PG-1349 Prevent LWLock deadlocks from happening

Instead of trying to fix every case where we could throw an error and
handling that properly we just make sure to disable the error capture
of the hook while our backend holds the lock.

We keep the check for IsSystemOOM() in the hook even though that might
not be relevant anymore because if we are in OOM it is not like there
would be any point to log the error anyway.

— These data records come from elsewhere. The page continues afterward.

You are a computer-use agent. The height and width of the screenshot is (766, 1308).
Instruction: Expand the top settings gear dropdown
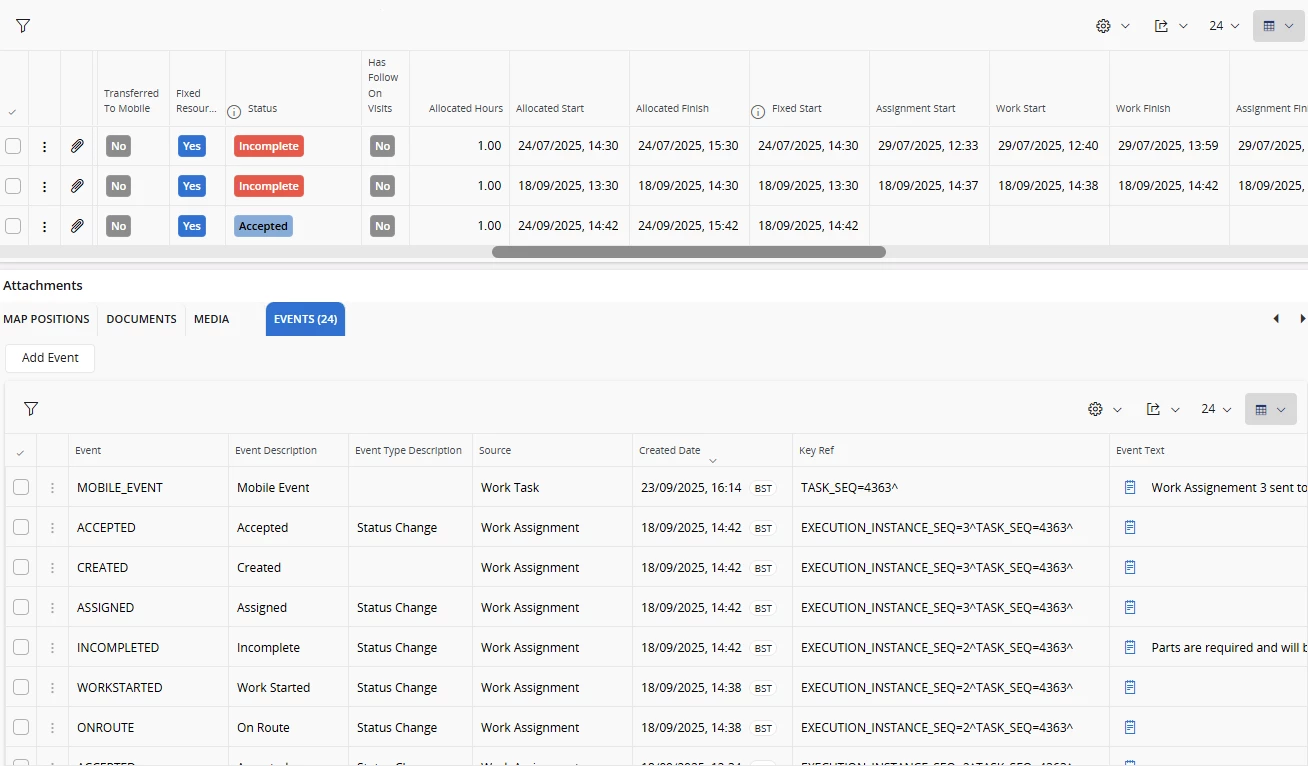(1112, 26)
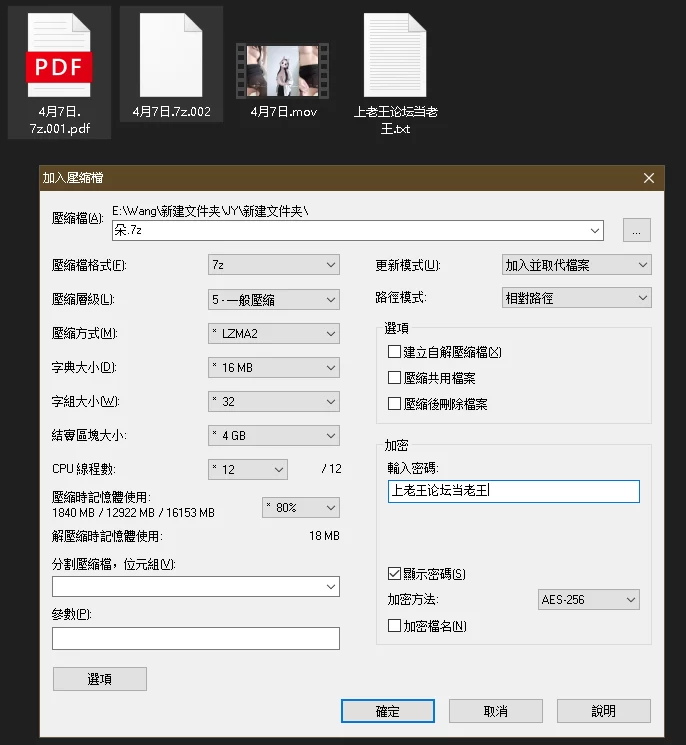Click the 確定 button
Image resolution: width=686 pixels, height=745 pixels.
tap(387, 711)
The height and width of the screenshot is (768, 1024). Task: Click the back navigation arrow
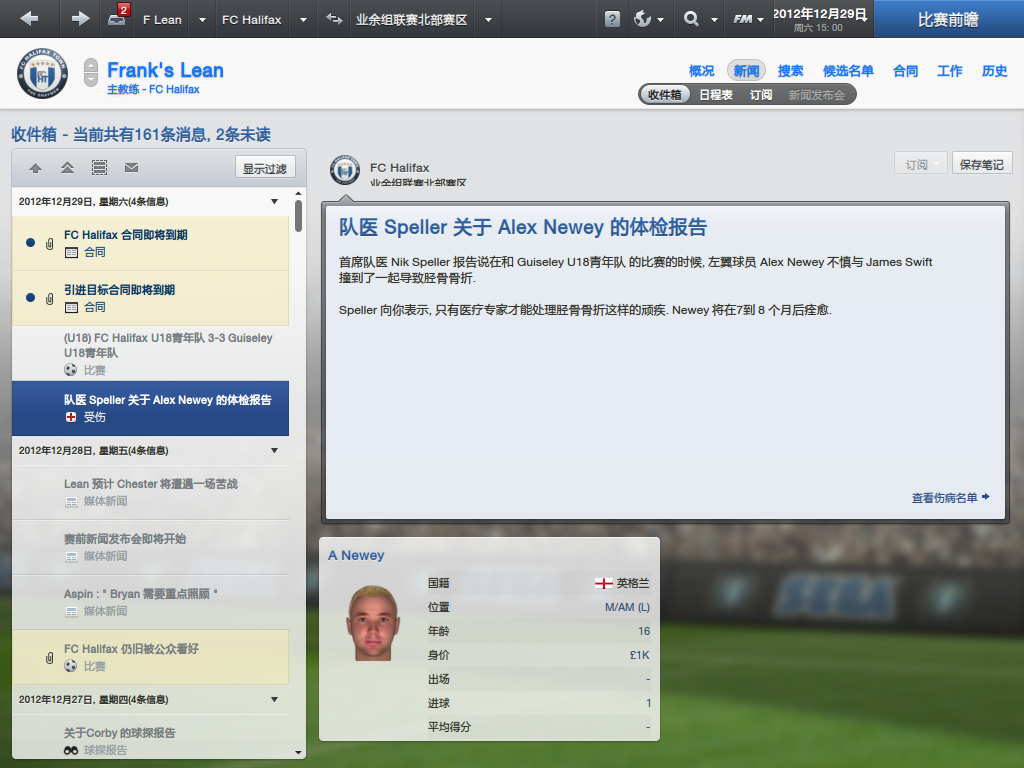[x=29, y=19]
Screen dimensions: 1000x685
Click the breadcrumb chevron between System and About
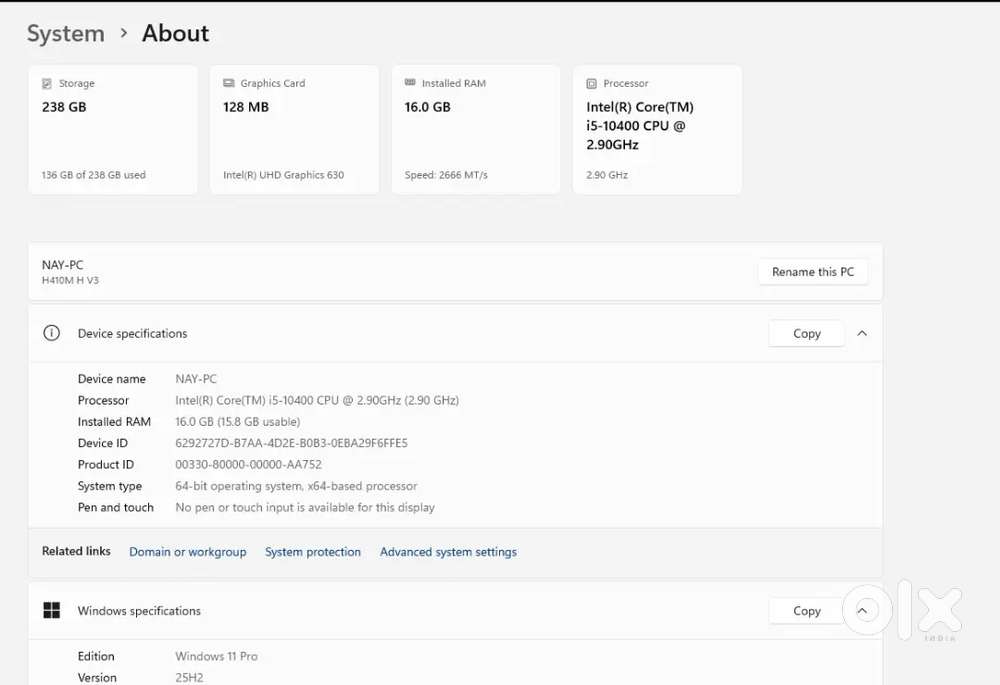(x=124, y=33)
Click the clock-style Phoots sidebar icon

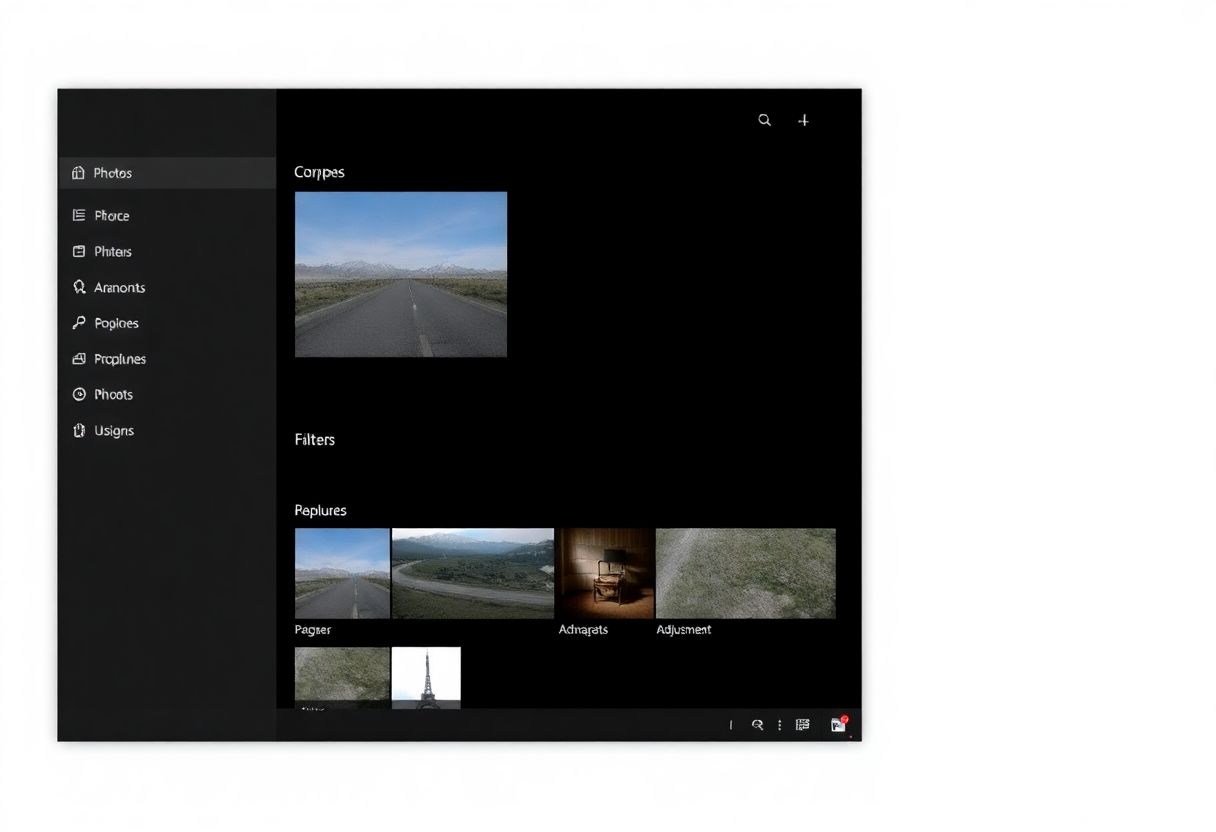80,394
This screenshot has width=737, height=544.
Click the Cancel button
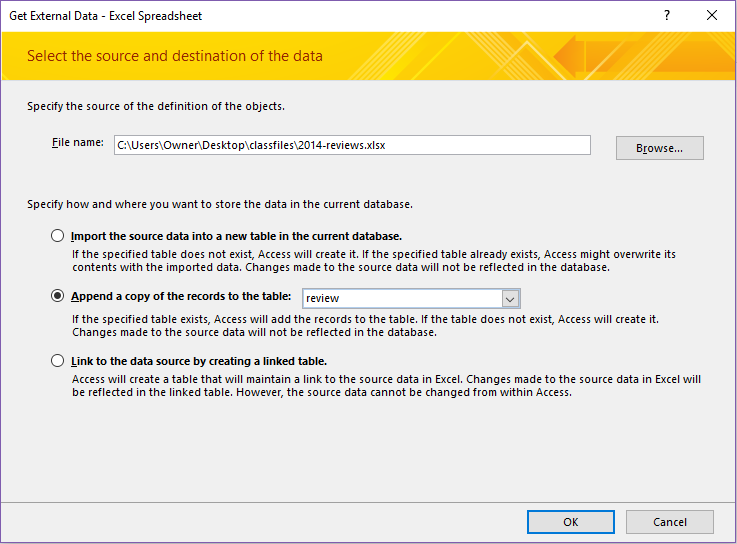pyautogui.click(x=669, y=522)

This is done via a global variable, similar to the
__pgsm_do_not_capture_error variable that we are replacing, which we
also use in one place to disable recursive calls to the log hook
where we do not hold the lock.

A potential future improvement would be to make this variable a counter,
or have two separate globals, so that we could guard against recursive
calls to the hook running us out of stack and not just prevent the
deadlocks.
This commit is contained in:
Andreas Karlsson
2025-02-20 11:07:55 +01:00
parent fd43b75153
commit 4ebb3d1f36
2 changed files with 63 additions and 65 deletions

View File

@@ -112,31 +112,6 @@
/* Update this if need a enum GUC with more options. */
#define MAX_ENUM_OPTIONS 6
/*
* API for disabling error capture ereport(ERROR,..) by PGSM's error capture hook
* pgsm_emit_log_hook()
*
* Use these macros as follows:
* PGSM_DISABLE_ERROR_CAPUTRE();
* {
* ... code that might throw ereport(ERROR) ...
* }PGSM_END_DISABLE_ERROR_CAPTURE();
*
* These macros can be used to error recursion if the error gets
* thrown from within the function called from pgsm_emit_log_hook()
*/
extern volatile bool __pgsm_do_not_capture_error;
#define PGSM_DISABLE_ERROR_CAPUTRE() \
do { \
__pgsm_do_not_capture_error = true
#define PGSM_END_DISABLE_ERROR_CAPTURE() \
__pgsm_do_not_capture_error = false; \
} while (0)
#define PGSM_ERROR_CAPTURE_ENABLED \
__pgsm_do_not_capture_error == false
/*
* pg_stat_monitor uses the hash structure to store all query statistics
* except the query text, which gets stored out of line in the raw DSA area.